◆ DESCRIPTION OF THE TASK ◆
Convert the records, from the start through the line containing "(x=71, y=232)", into a Markdown table with the columns No. and Text, one row per line with blank lines skipped. Leave the pictures out.

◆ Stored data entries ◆

-=-=-

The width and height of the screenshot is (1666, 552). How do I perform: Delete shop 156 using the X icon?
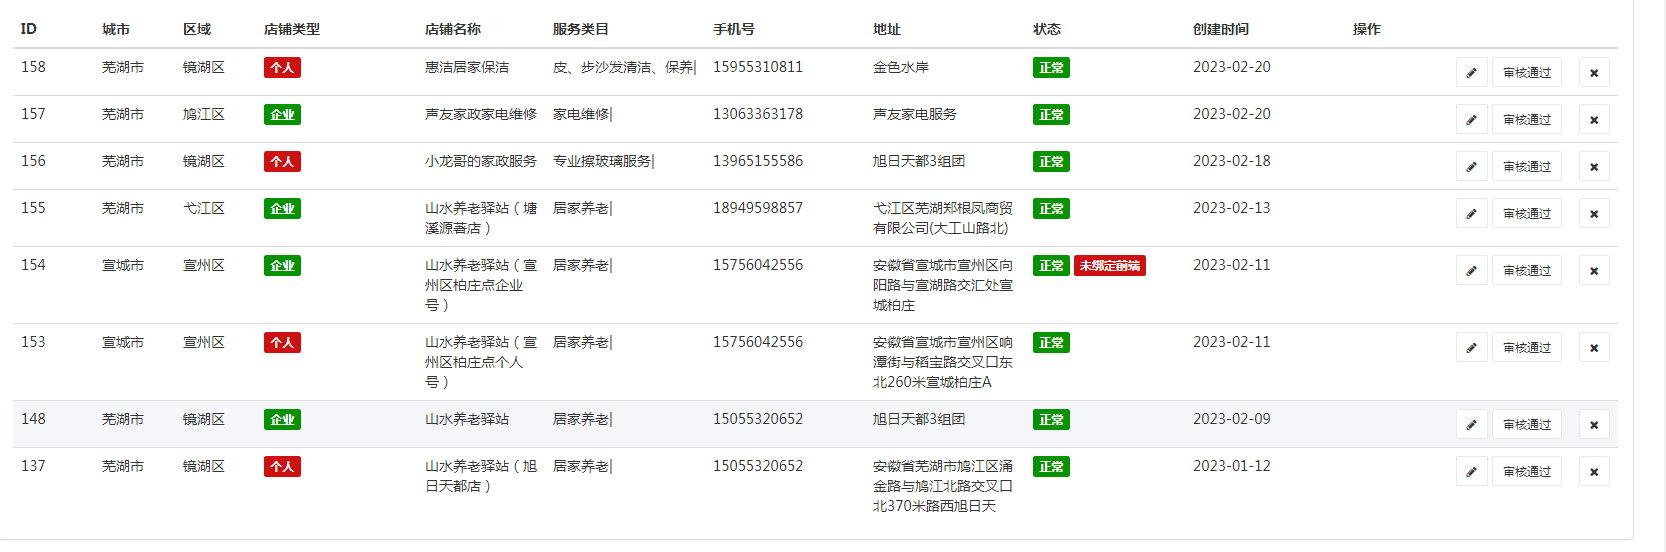click(1594, 167)
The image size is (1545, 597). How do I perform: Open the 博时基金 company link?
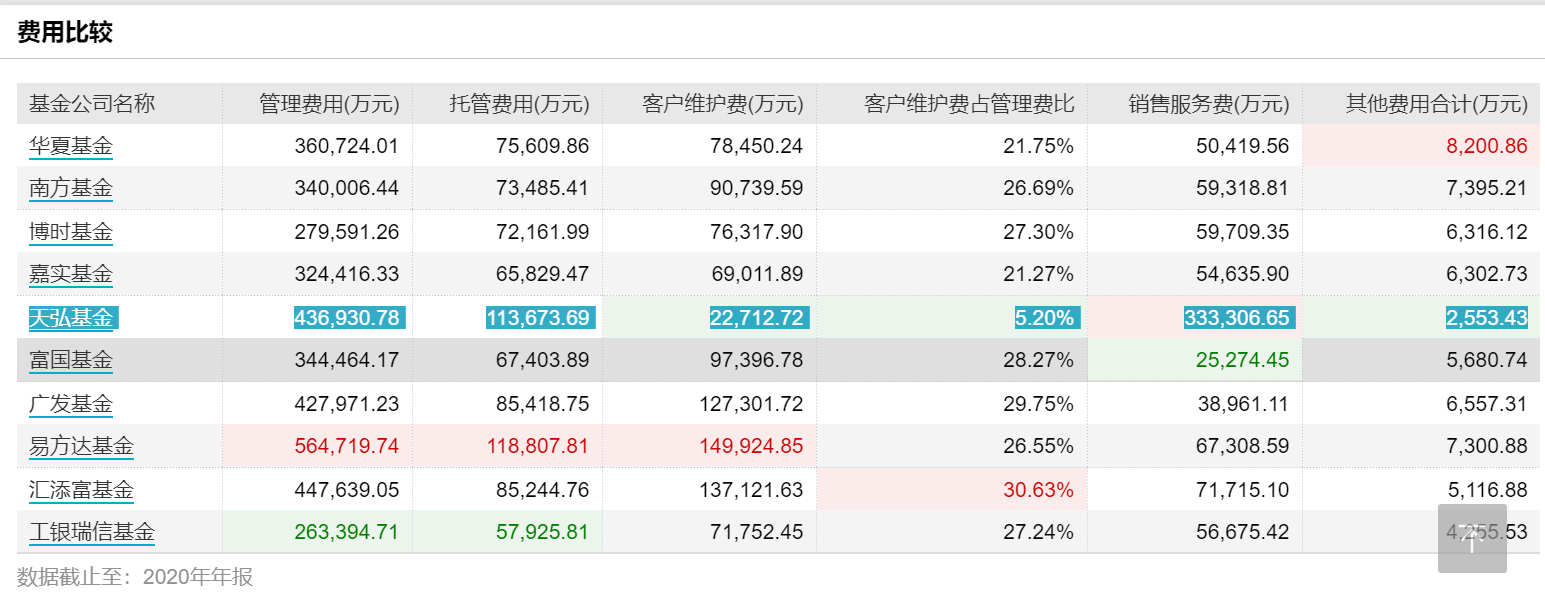(x=71, y=232)
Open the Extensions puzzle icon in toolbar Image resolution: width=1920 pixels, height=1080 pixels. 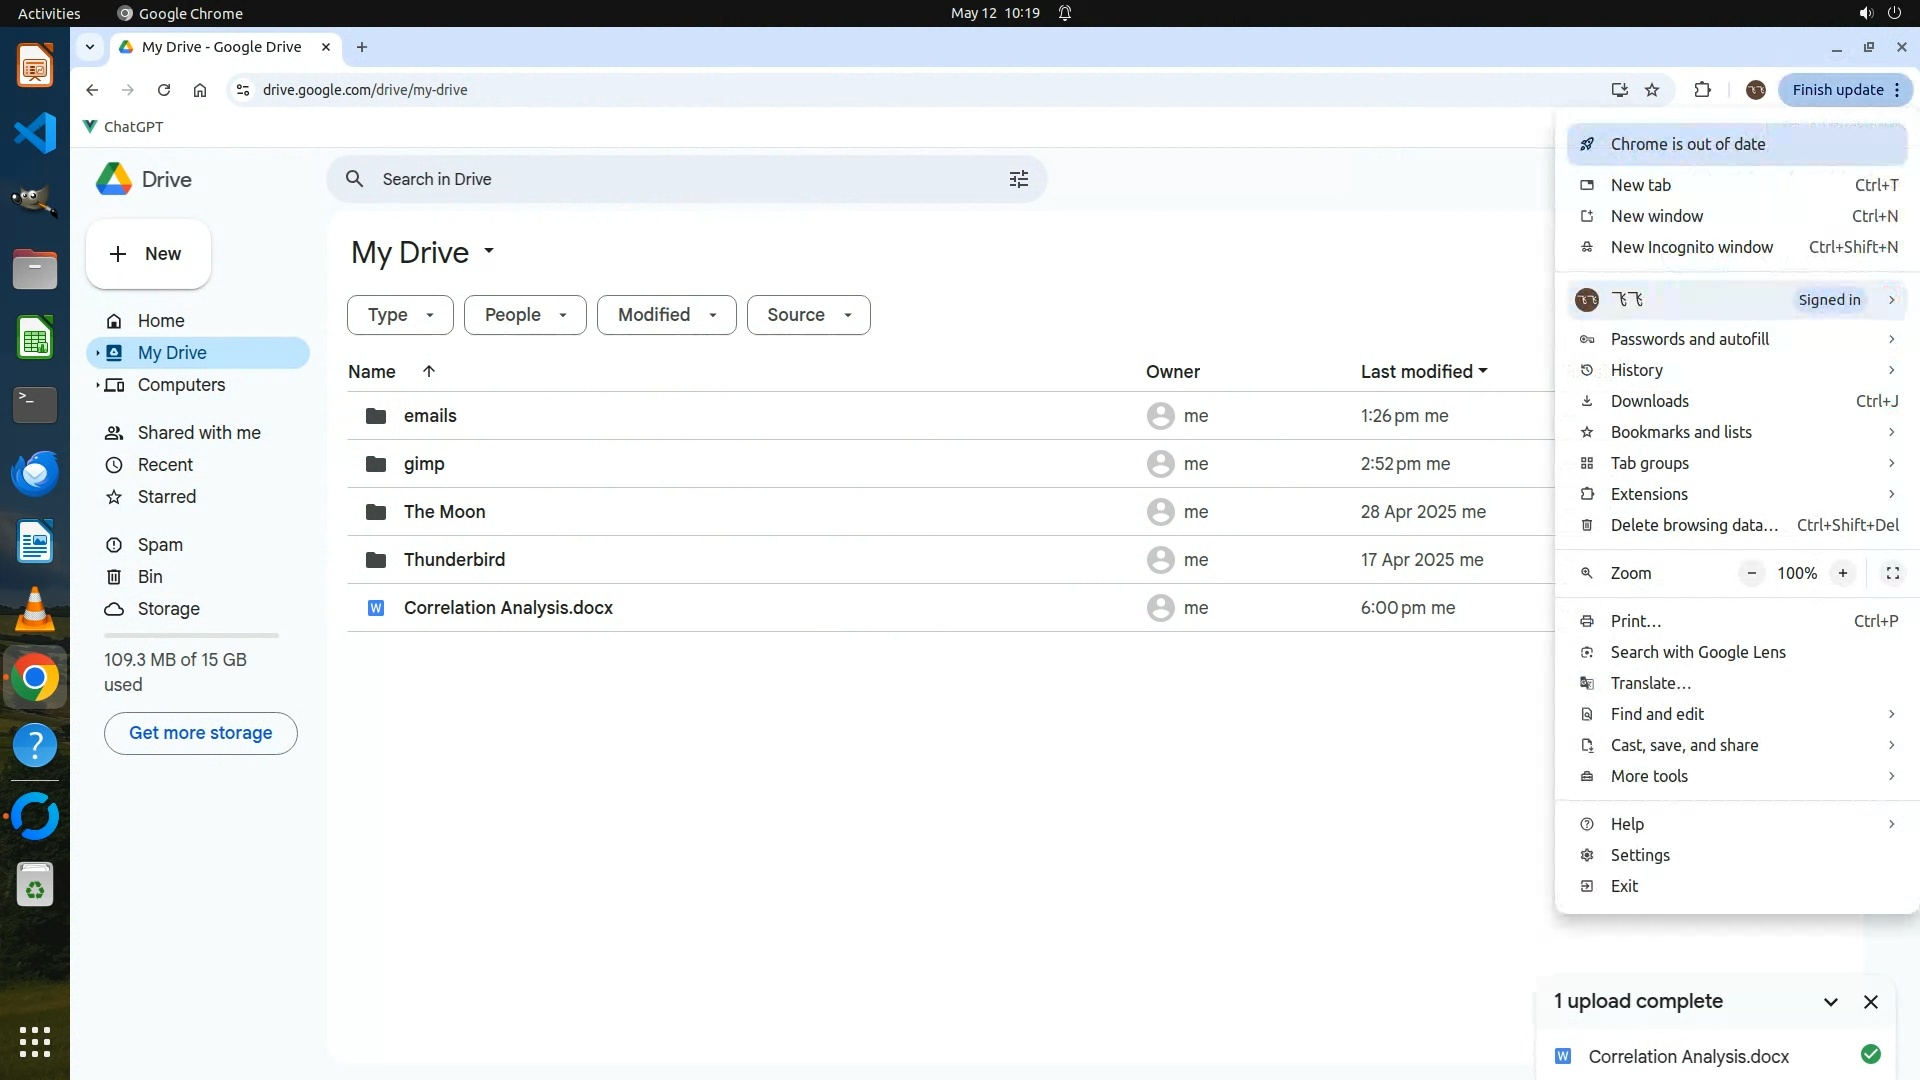(x=1702, y=90)
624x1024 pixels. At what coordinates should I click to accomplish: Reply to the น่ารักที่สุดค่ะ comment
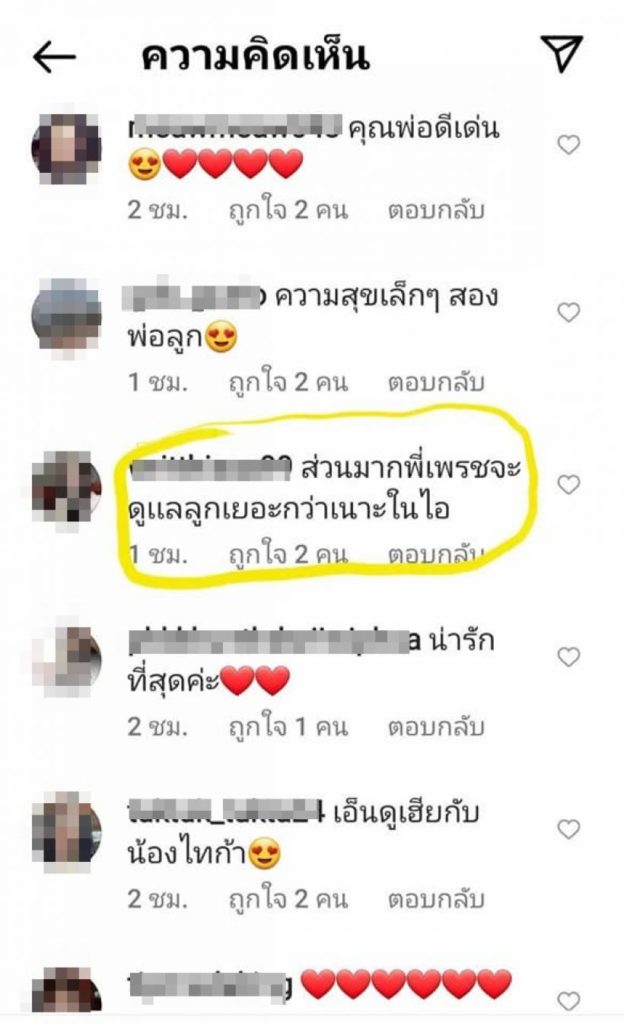(436, 728)
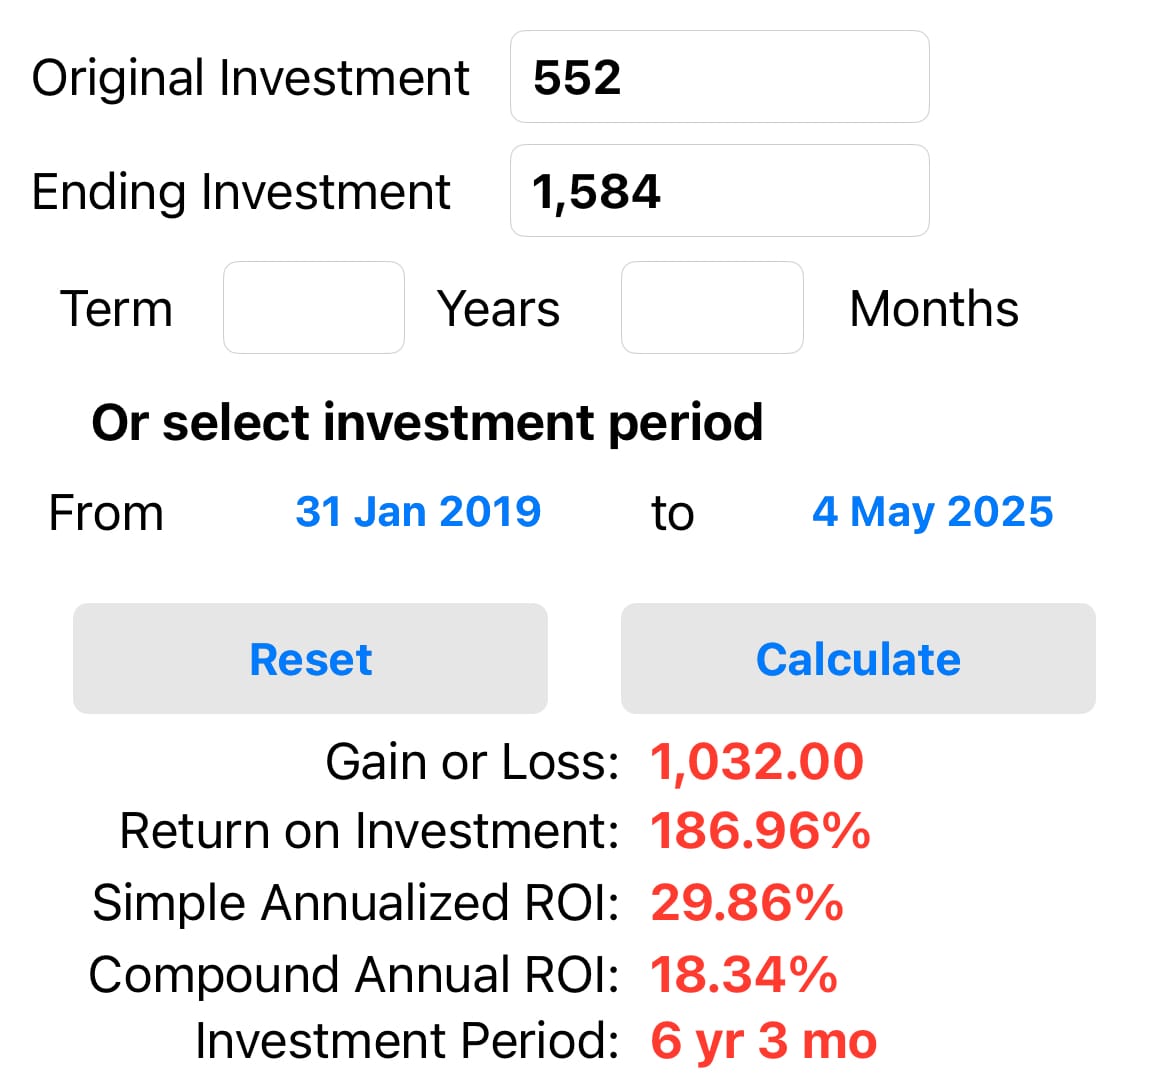Select the Term Years input box
This screenshot has height=1077, width=1170.
(x=314, y=308)
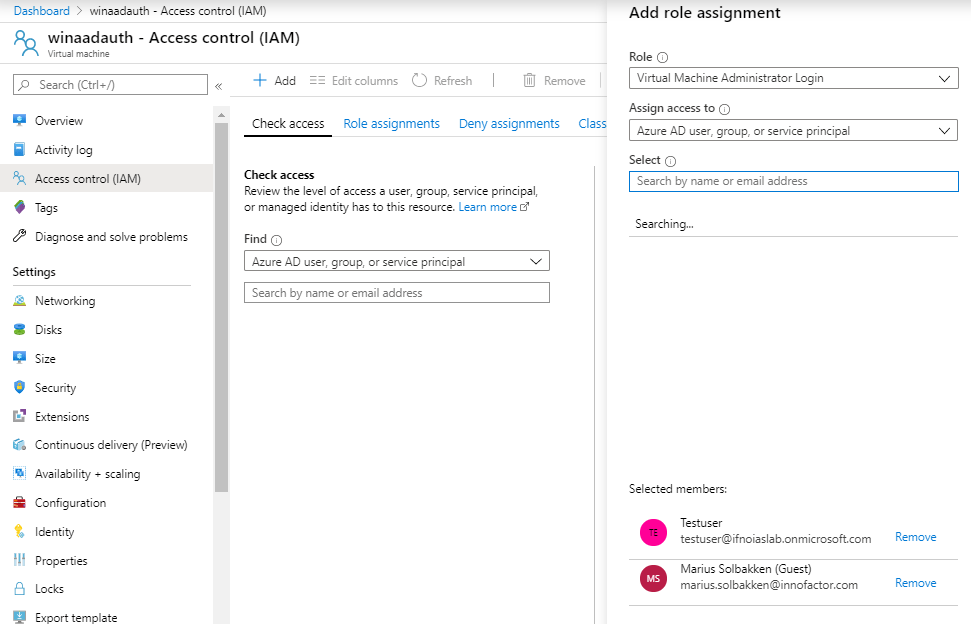Open the Assign access to dropdown
Image resolution: width=971 pixels, height=624 pixels.
(793, 130)

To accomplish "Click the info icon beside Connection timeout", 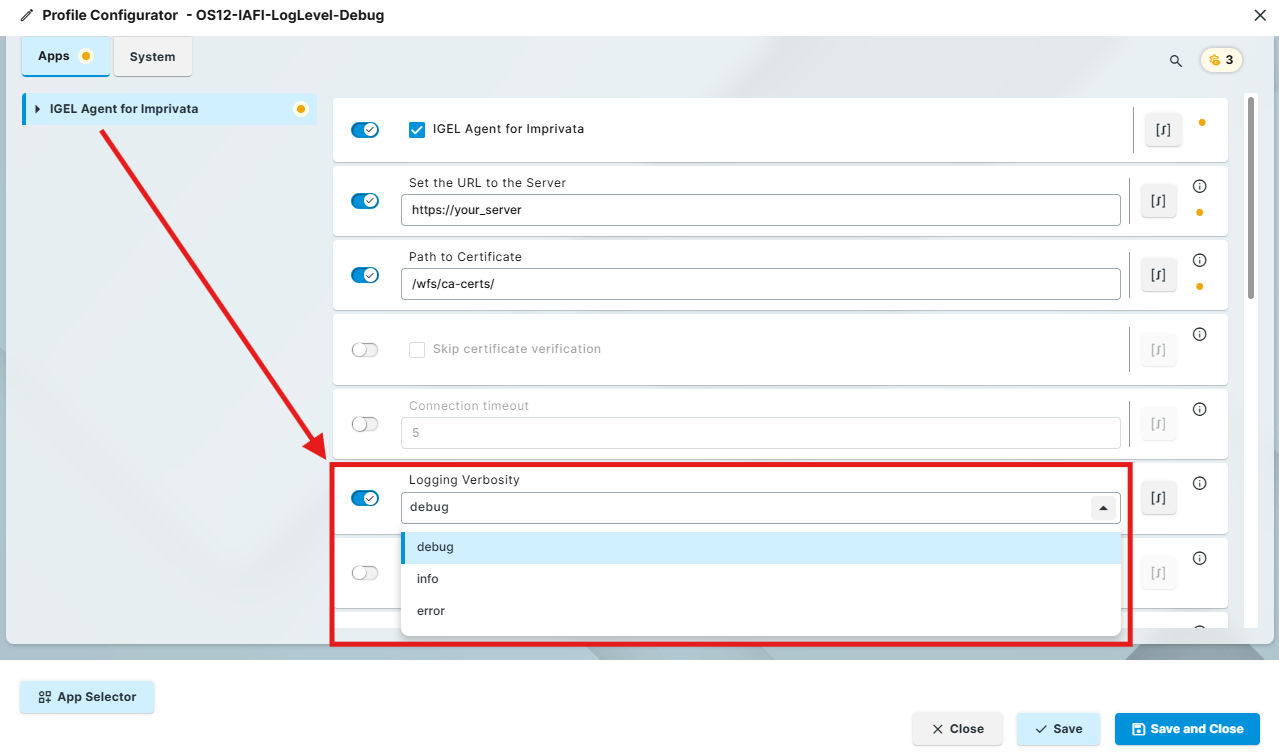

-=-=-

◆ REPLY TO THE TASK ◆
| No. | Text |
|---|---|
| 1 | The width and height of the screenshot is (1666, 552). How do I perform: Delete shop 156 using the X icon? |
| 2 | click(1594, 167) |
| 3 | The image size is (1545, 597). How do I perform: Open the 博时基金 company link? |
| 4 | (x=71, y=232) |